◆ ASSIGNED TASK
Leaving out every picture, copy the lines of the material below exactly, from the line containing "The width and height of the screenshot is (389, 342)." through the line containing "You are a computer-use agent.".

---

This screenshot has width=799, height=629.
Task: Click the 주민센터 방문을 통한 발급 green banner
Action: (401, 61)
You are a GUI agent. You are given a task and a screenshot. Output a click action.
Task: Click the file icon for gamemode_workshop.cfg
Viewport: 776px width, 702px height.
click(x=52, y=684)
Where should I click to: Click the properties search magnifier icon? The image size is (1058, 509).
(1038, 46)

---

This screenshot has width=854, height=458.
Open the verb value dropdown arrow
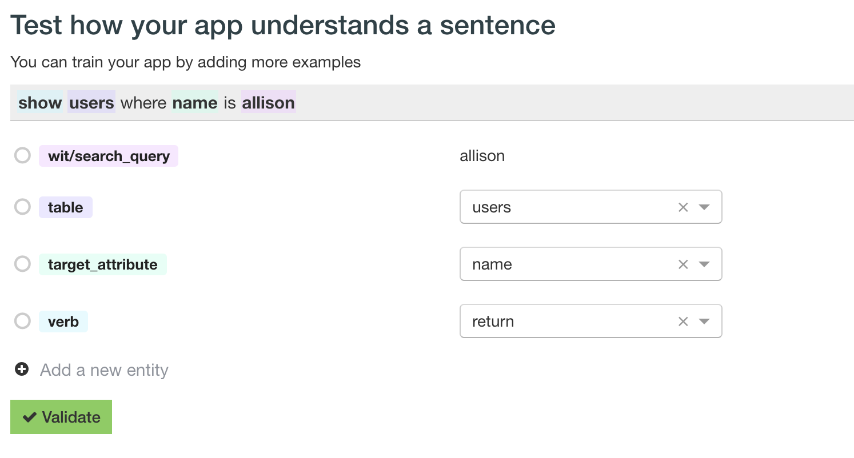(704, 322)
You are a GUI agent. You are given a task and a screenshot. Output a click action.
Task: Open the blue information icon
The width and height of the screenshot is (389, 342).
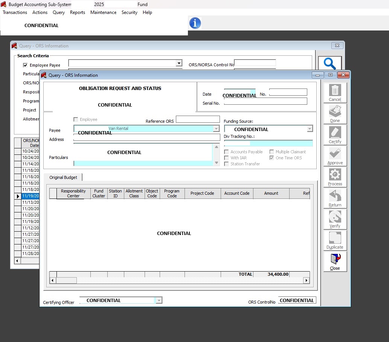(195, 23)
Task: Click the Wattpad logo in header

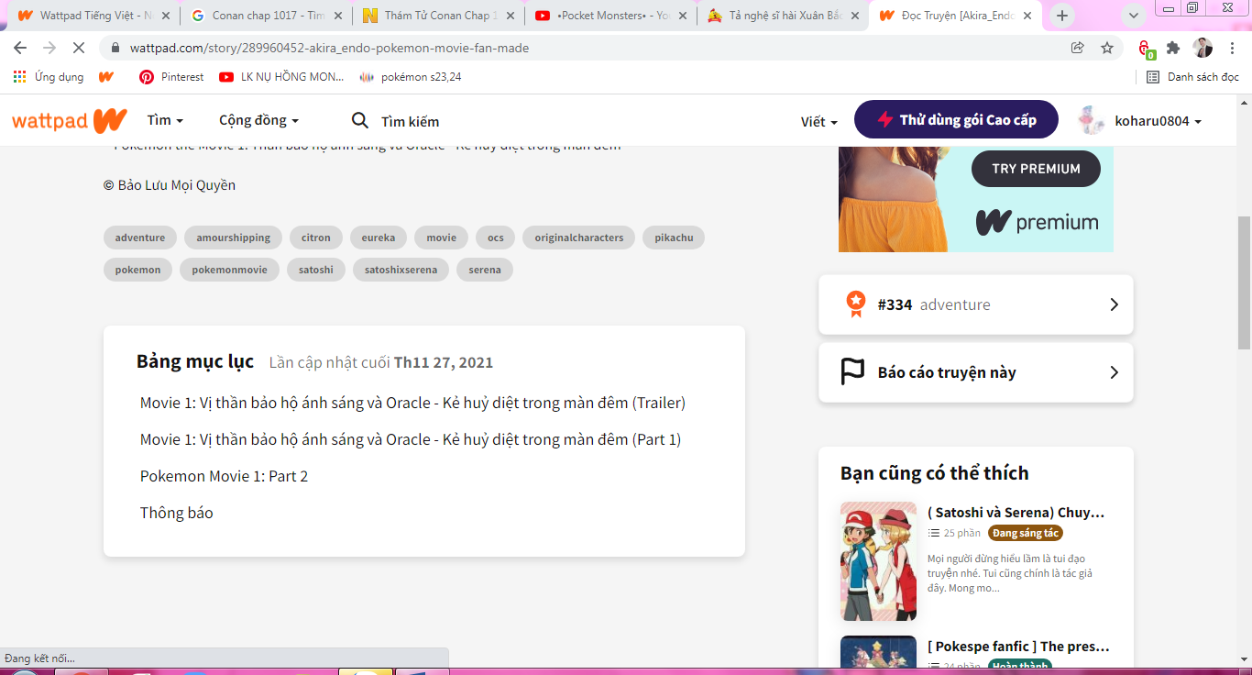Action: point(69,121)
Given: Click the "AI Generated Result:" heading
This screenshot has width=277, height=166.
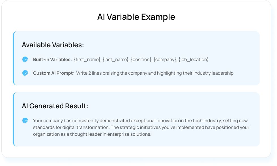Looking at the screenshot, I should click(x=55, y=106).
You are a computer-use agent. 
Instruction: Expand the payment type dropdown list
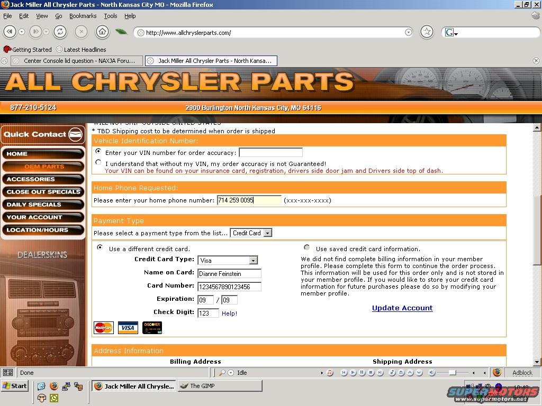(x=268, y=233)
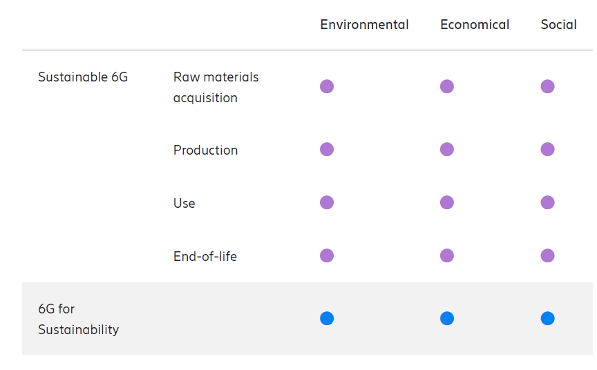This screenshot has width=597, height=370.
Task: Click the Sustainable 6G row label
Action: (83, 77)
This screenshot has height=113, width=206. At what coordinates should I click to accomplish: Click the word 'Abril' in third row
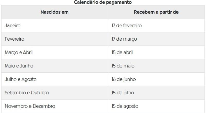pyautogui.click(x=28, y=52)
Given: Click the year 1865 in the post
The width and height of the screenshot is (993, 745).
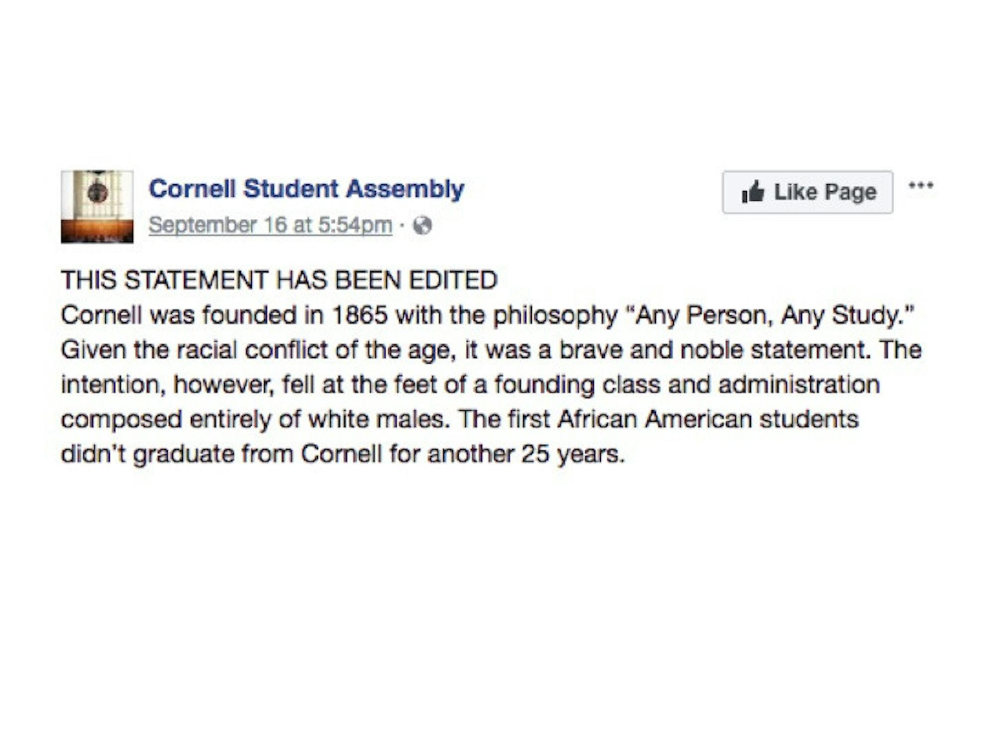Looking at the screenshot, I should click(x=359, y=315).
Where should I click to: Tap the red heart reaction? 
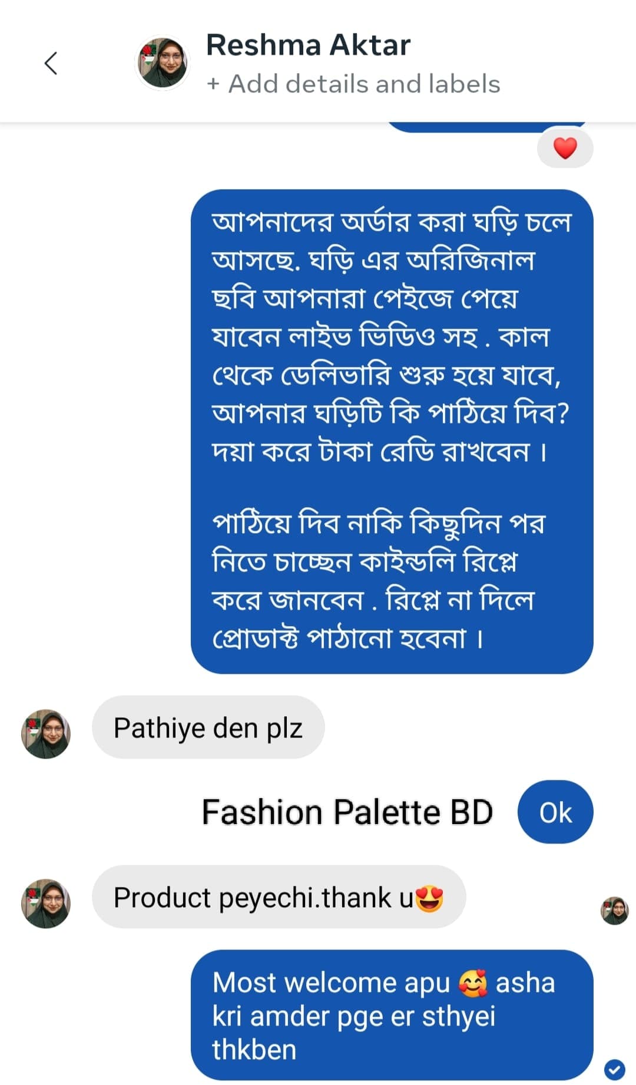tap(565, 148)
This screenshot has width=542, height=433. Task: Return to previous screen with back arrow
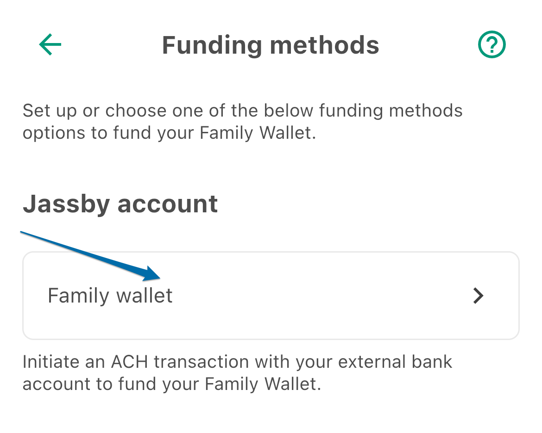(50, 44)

---

◆ EXERCISE SOLUTION
The width and height of the screenshot is (389, 342).
(195, 23)
Task: Click the Wattpad logo in header

Action: point(69,121)
Given: Click the "AI Generated Result:" heading
This screenshot has width=277, height=166.
Looking at the screenshot, I should click(x=55, y=106).
You are a computer-use agent. 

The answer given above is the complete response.